The first blog in our Accelerating Payments series looks at how the Covid-19 pandemic has propelled payments digitisation, opening the door to a realm of future possibilities. With a vaccine now firmly on the horizon, will payments revert, or will the trend continue?
It is likely that we won’t understand the full extent to which the COVID-19 pandemic has changed our lives until we are looking at 2020 in a rear view mirror. As people have remained home (and isolated) during the pandemic, they have resorted to purchasing their daily needs online.
It is easy to assume that the pandemic has significantly accelerated the shift towards digital payments. A report into the impact of the pandemic by the International Monetary Fund pointed out that ‘digital financial services allow for social distancing, which is of particular value during the pandemic’, and in April 2020 the World Health Organisation recommended the use of contactless payments to slow the spread of the virus.
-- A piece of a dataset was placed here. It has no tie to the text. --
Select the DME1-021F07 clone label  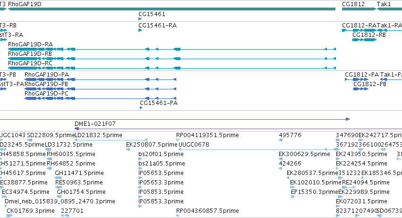pyautogui.click(x=95, y=124)
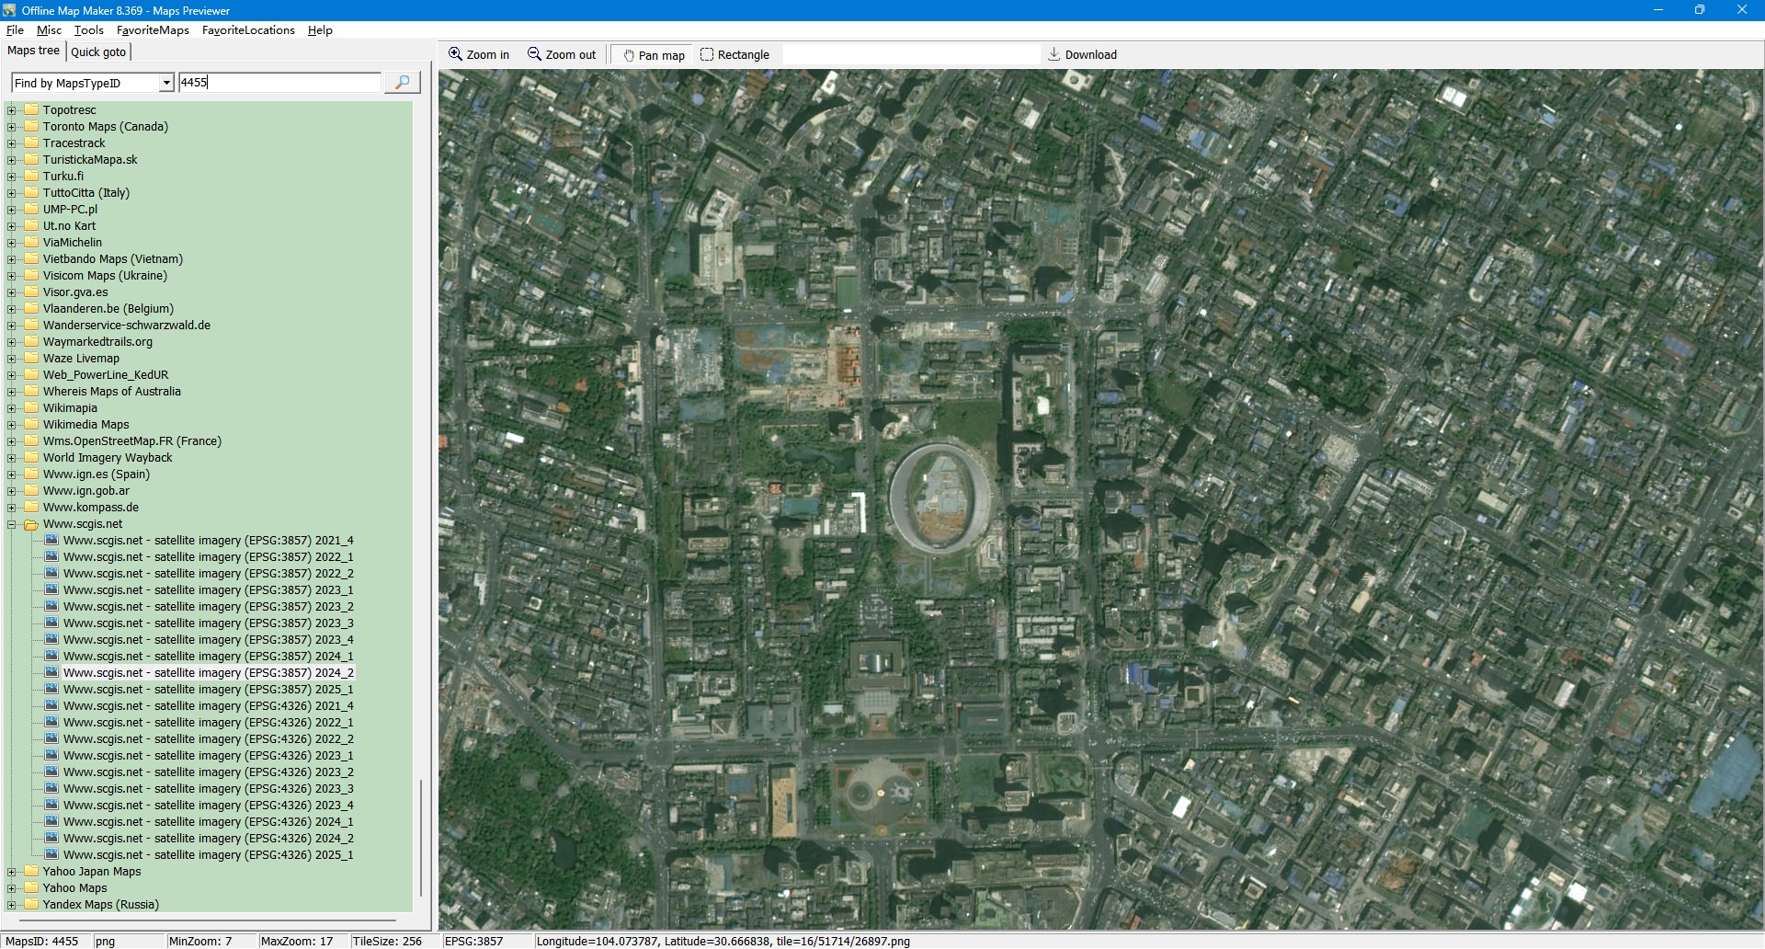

Research shows that contactless payments, which were already increasing in many parts of the world as a result of legislation and initiatives such as Europe’s Payment Services Directive and Single European Payments Area (SEPA) have soared, particularly for low-value purchases; according to Mastercard, three-quarters of its transactions in Europe are now contactless.
Mobile payments have also increased sharply – in the US, 56% of retailers are now accepting e-wallet payments, compared with 44% before the pandemic.
The underlying story, though, is more nuanced. While the use of contactless card payments has increased, the shutdown of the retail sector in many countries has resulted in a sharp fall in economic activity and point-of-sale acceptance volumes. EY estimates that total payment transaction volumes in Europe will fall by around a quarter this year.
It is also clear that bank payment volumes, especially B2B payments, have dropped during the pandemic. Around $130 trillion of B2B payments are made every year but according to the consultancy firm Bain, the hardest-hit sectors represent about 60% of this total volume.
The pandemic has highlighted the risks inherent in analogue payments systems and the benefits of switching to digital alternatives. According to a study from Mastercard, 76% of small businesses in North America say that the pandemic has persuaded them to become more digital, with 82% changing how their business sends and receives payments – and 81% said this has led to higher levels of customer satisfaction.
What can we learn from this emerging data? The evidence that digital payments is an accelerating trend seems convincing and is unlikely to be reversed. The higher limits introduced for contactless payments are likely to remain in place, and the momentum towards a cashless society has increased (ATM transaction volumes in the UK fell by 62% between 2019 and 2020, according to the FT).
Overall, the consensus is that demand from consumers for innovative digital and flexible payment methods is rising and that businesses know that meeting this demand is vital if they are to retain customers in a fast-changing landscape.
With tight profit margins and stiff competition, firms that can make payments quickly and efficiently, via automated systems, will succeed in streamlining their operations and stay one step ahead of the crowded payments market.